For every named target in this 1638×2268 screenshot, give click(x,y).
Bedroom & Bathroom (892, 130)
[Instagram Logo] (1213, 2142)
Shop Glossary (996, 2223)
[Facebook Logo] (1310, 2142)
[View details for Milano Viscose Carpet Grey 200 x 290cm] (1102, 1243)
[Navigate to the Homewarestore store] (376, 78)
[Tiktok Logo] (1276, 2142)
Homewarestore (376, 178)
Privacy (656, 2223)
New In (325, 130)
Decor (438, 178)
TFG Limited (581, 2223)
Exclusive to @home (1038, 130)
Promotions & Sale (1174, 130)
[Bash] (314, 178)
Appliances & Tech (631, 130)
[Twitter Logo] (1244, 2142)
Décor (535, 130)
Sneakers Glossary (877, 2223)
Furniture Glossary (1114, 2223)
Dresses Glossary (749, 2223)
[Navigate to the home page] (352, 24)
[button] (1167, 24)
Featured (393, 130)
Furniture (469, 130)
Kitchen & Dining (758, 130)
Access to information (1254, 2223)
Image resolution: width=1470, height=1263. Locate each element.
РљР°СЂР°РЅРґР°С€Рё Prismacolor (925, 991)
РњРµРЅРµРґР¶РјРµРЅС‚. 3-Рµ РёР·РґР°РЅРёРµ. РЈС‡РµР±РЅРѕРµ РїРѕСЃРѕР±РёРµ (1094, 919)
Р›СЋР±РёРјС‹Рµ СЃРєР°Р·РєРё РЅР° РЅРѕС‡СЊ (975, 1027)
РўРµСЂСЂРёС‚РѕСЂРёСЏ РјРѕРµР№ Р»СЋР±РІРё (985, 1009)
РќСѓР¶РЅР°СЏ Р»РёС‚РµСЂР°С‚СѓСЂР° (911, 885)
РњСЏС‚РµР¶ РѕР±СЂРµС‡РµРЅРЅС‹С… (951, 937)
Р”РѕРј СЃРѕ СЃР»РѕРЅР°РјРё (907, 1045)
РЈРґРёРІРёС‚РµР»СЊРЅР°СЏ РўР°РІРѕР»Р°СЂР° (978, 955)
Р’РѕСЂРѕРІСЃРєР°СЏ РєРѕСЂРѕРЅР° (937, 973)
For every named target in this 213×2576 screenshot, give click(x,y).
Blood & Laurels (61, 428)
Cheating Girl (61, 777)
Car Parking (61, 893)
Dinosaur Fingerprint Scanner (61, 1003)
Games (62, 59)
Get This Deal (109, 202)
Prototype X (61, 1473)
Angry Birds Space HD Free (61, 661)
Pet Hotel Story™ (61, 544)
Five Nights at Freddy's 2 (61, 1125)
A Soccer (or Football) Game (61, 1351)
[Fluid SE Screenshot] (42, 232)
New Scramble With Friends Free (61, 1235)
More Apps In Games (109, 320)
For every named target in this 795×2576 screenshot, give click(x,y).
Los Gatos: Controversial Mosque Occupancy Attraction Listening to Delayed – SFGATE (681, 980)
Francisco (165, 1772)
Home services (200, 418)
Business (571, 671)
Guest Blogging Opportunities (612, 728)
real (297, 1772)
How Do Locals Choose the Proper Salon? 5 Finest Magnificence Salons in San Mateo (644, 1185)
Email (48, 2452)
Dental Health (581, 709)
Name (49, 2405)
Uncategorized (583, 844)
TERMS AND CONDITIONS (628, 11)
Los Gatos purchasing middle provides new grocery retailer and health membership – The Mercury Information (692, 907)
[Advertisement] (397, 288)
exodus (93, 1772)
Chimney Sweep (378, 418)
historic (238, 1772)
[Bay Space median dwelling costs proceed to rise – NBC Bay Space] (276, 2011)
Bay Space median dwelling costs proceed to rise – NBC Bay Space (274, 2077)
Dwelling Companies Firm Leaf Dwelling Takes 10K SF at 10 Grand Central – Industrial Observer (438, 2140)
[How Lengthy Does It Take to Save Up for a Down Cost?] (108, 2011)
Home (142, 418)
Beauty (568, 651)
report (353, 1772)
- - - - - - -
Work request: Starting at the top of the listing above, write out every line exactly as it appears.

Answer to the problem:
For every named target in this 1638×2268 screenshot, give click(x,y).
Bedroom & Bathroom (892, 130)
[Instagram Logo] (1213, 2142)
Shop Glossary (996, 2223)
[Facebook Logo] (1310, 2142)
[View details for Milano Viscose Carpet Grey 200 x 290cm] (1102, 1243)
[Navigate to the Homewarestore store] (376, 78)
[Tiktok Logo] (1276, 2142)
Homewarestore (376, 178)
Privacy (656, 2223)
New In (325, 130)
Decor (438, 178)
TFG Limited (581, 2223)
Exclusive to @home (1038, 130)
Promotions & Sale (1174, 130)
[Bash] (314, 178)
Appliances & Tech (631, 130)
[Twitter Logo] (1244, 2142)
Décor (535, 130)
Sneakers Glossary (877, 2223)
Furniture Glossary (1114, 2223)
Dresses Glossary (749, 2223)
[Navigate to the home page] (352, 24)
[button] (1167, 24)
Featured (393, 130)
Furniture (469, 130)
Kitchen & Dining (758, 130)
Access to information (1254, 2223)
Image resolution: width=1470, height=1263. Locate each element.
РљР°СЂР°РЅРґР°С€Рё Prismacolor (925, 991)
РњРµРЅРµРґР¶РјРµРЅС‚. 3-Рµ РёР·РґР°РЅРёРµ. РЈС‡РµР±РЅРѕРµ РїРѕСЃРѕР±РёРµ (1094, 919)
Р›СЋР±РёРјС‹Рµ СЃРєР°Р·РєРё РЅР° РЅРѕС‡СЊ (975, 1027)
РўРµСЂСЂРёС‚РѕСЂРёСЏ РјРѕРµР№ Р»СЋР±РІРё (985, 1009)
РќСѓР¶РЅР°СЏ Р»РёС‚РµСЂР°С‚СѓСЂР° (911, 885)
РњСЏС‚РµР¶ РѕР±СЂРµС‡РµРЅРЅС‹С… (951, 937)
Р”РѕРј СЃРѕ СЃР»РѕРЅР°РјРё (907, 1045)
РЈРґРёРІРёС‚РµР»СЊРЅР°СЏ РўР°РІРѕР»Р°СЂР° (978, 955)
Р’РѕСЂРѕРІСЃРєР°СЏ РєРѕСЂРѕРЅР° (937, 973)
For every named target in this 213×2576 screenshot, give click(x,y).
Blood & Laurels (61, 428)
Cheating Girl (61, 777)
Car Parking (61, 893)
Dinosaur Fingerprint Scanner (61, 1003)
Games (62, 59)
Get This Deal (109, 202)
Prototype X (61, 1473)
Angry Birds Space HD Free (61, 661)
Pet Hotel Story™ (61, 544)
Five Nights at Freddy's 2 (61, 1125)
A Soccer (or Football) Game (61, 1351)
[Fluid SE Screenshot] (42, 232)
New Scramble With Friends Free (61, 1235)
More Apps In Games (109, 320)
For every named target in this 795×2576 screenshot, give click(x,y).
Los Gatos: Controversial Mosque Occupancy Attraction Listening to Delayed – SFGATE (681, 980)
Francisco (165, 1772)
Home services (200, 418)
Business (571, 671)
Guest Blogging Opportunities (612, 728)
real (297, 1772)
How Do Locals Choose the Proper Salon? 5 Finest Magnificence Salons in San Mateo (644, 1185)
Email (48, 2452)
Dental Health (581, 709)
Name (49, 2405)
Uncategorized (583, 844)
TERMS AND CONDITIONS (628, 11)
Los Gatos purchasing middle provides new grocery retailer and health membership – The Mercury Information (692, 907)
[Advertisement] (397, 288)
exodus (93, 1772)
Chimney Sweep (378, 418)
historic (238, 1772)
[Bay Space median dwelling costs proceed to rise – NBC Bay Space] (276, 2011)
Bay Space median dwelling costs proceed to rise – NBC Bay Space (274, 2077)
Dwelling Companies Firm Leaf Dwelling Takes 10K SF at 10 Grand Central – Industrial Observer (438, 2140)
[How Lengthy Does It Take to Save Up for a Down Cost?] (108, 2011)
Home (142, 418)
Beauty (568, 651)
report (353, 1772)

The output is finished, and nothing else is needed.